DIRECTIONS — In the records below, find every line that contains "orange" and list it.

Data extracted from a collection
---

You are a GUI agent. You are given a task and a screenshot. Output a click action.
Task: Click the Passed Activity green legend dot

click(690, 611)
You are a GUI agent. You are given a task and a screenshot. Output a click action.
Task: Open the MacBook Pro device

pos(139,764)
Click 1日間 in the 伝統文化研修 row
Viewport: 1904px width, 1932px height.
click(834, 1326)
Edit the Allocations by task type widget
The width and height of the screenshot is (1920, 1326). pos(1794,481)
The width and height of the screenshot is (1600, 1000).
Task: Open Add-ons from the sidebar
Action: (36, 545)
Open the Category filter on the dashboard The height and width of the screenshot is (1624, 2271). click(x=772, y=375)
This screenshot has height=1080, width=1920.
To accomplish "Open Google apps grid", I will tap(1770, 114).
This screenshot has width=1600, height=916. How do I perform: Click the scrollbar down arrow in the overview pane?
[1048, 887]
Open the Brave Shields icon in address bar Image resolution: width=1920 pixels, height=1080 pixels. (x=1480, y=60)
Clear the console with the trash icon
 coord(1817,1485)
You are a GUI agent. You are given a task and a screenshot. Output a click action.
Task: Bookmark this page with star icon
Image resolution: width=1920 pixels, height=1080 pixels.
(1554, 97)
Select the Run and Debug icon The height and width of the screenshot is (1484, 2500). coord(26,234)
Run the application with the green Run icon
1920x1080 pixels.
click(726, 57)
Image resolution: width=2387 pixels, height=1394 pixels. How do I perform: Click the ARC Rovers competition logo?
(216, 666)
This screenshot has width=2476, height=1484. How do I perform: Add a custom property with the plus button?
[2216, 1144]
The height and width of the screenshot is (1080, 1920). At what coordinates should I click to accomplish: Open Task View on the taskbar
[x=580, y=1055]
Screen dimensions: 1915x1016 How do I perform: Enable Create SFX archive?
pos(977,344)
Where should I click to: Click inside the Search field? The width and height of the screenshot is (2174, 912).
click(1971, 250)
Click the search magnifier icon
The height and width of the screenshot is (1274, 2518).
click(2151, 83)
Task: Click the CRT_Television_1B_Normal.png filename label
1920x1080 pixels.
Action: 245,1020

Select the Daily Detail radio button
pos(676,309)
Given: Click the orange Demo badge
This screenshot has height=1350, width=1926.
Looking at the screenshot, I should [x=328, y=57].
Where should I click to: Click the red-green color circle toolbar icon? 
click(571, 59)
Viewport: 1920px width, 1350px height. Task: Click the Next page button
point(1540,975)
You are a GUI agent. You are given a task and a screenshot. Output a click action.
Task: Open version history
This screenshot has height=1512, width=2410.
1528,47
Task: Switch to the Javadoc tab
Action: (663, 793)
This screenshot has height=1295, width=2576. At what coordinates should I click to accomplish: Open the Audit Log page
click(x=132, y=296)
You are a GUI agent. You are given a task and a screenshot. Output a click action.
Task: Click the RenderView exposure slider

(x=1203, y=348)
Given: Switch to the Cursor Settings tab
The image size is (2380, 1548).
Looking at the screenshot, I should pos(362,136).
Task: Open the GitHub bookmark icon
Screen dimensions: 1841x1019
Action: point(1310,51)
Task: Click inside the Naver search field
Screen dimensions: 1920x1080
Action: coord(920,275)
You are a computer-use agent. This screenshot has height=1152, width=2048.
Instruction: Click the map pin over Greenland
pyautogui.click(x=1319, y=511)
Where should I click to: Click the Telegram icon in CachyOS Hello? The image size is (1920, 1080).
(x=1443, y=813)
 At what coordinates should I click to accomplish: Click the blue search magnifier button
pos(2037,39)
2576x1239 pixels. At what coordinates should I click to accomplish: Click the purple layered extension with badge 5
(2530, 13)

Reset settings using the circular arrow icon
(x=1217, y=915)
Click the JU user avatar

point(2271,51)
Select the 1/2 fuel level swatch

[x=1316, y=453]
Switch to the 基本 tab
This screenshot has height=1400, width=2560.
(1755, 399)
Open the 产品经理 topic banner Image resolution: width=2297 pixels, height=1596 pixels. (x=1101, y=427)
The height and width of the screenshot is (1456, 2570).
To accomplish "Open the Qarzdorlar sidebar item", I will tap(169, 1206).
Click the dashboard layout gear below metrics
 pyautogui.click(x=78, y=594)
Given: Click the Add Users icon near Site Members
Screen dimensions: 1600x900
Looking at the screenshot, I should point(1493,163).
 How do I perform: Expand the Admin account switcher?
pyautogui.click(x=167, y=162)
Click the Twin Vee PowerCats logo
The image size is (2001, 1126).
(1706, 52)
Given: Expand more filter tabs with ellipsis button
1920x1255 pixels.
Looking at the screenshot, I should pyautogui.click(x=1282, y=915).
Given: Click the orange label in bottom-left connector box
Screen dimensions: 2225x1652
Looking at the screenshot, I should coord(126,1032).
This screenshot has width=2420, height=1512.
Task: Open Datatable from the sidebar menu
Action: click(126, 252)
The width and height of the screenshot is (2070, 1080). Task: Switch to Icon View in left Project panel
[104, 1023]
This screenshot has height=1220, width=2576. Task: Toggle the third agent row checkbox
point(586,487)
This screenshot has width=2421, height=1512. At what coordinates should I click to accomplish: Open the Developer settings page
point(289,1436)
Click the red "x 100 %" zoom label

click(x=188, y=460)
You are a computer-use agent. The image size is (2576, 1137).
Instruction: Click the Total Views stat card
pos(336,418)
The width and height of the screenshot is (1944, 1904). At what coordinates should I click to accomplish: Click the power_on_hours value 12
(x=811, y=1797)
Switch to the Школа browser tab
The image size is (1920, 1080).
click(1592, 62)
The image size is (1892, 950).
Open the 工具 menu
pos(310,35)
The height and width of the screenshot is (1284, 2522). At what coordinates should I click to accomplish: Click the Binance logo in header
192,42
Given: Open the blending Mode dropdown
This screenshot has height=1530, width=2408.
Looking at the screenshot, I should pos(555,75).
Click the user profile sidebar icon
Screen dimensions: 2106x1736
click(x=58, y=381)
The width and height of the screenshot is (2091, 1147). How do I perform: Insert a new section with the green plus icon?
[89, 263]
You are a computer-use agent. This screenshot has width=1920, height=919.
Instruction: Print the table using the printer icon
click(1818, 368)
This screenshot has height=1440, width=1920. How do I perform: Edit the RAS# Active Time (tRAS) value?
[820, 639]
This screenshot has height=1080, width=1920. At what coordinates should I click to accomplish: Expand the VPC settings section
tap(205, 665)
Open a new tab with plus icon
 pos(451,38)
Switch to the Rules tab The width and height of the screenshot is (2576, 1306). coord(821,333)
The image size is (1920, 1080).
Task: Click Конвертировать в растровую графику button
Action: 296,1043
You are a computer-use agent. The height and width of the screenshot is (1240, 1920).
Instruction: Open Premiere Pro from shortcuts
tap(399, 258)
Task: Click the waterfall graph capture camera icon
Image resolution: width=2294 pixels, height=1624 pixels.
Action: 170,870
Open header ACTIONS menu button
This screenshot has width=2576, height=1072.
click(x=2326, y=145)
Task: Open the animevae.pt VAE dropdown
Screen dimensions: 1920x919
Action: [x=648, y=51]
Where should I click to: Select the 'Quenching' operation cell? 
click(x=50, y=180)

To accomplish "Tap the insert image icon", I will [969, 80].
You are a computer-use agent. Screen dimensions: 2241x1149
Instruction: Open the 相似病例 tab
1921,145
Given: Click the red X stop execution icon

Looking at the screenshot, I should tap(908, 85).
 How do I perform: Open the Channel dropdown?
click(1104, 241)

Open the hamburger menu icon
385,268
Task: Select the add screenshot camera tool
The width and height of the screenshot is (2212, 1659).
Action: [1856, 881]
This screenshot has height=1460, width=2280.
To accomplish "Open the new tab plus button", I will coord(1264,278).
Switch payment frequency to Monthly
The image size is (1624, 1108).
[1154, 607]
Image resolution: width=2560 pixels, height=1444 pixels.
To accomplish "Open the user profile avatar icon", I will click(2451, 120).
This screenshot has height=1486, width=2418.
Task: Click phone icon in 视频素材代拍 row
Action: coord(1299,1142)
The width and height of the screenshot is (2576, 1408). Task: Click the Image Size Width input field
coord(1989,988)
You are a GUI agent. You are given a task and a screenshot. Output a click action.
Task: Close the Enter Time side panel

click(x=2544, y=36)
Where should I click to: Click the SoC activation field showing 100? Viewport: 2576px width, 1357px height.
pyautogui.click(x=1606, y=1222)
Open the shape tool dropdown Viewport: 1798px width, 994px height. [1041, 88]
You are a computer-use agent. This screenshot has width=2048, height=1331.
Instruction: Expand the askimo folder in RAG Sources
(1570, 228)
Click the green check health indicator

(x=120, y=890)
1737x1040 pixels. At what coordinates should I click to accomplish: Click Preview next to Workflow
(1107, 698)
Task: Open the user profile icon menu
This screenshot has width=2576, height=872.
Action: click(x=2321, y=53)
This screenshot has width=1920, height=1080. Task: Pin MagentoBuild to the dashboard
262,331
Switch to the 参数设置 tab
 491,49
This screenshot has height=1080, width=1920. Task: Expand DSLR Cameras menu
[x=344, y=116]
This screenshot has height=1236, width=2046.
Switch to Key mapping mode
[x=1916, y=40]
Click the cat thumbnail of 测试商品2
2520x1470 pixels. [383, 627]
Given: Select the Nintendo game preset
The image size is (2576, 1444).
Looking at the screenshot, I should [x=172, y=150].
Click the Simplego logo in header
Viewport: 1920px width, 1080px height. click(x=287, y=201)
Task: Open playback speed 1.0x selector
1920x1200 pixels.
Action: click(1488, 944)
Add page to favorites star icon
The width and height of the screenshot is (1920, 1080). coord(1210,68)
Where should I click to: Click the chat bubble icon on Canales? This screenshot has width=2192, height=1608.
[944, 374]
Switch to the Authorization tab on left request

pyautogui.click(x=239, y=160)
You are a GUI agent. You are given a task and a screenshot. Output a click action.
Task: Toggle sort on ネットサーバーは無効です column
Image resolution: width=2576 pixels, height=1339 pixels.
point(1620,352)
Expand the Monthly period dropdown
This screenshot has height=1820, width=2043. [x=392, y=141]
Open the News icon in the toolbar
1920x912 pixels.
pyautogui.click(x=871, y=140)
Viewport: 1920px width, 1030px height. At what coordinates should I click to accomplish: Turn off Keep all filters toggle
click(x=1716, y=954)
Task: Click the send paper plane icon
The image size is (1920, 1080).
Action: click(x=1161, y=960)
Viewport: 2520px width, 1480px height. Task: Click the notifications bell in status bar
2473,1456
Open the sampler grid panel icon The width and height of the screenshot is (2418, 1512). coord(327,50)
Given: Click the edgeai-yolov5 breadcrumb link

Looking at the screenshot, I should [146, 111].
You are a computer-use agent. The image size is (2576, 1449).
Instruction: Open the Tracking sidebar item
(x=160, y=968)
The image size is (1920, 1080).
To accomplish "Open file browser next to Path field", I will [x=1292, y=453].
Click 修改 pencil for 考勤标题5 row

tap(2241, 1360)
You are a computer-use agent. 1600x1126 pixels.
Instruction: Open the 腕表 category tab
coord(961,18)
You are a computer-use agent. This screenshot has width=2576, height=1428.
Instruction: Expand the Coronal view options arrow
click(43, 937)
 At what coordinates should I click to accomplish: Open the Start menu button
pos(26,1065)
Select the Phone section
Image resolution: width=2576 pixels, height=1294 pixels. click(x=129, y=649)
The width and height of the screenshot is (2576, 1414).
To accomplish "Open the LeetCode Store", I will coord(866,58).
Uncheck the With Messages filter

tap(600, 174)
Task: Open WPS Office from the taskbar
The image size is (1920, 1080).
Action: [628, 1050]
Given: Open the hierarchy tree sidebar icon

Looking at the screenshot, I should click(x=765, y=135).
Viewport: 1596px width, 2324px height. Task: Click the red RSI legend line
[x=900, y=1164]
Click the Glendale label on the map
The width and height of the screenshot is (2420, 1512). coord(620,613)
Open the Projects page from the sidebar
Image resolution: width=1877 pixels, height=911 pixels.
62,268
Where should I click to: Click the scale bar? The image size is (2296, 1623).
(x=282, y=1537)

---

OUTPUT FOR THIS TASK —
Given: Click the orange Demo badge
Given: Click the orange label in bottom-left connector box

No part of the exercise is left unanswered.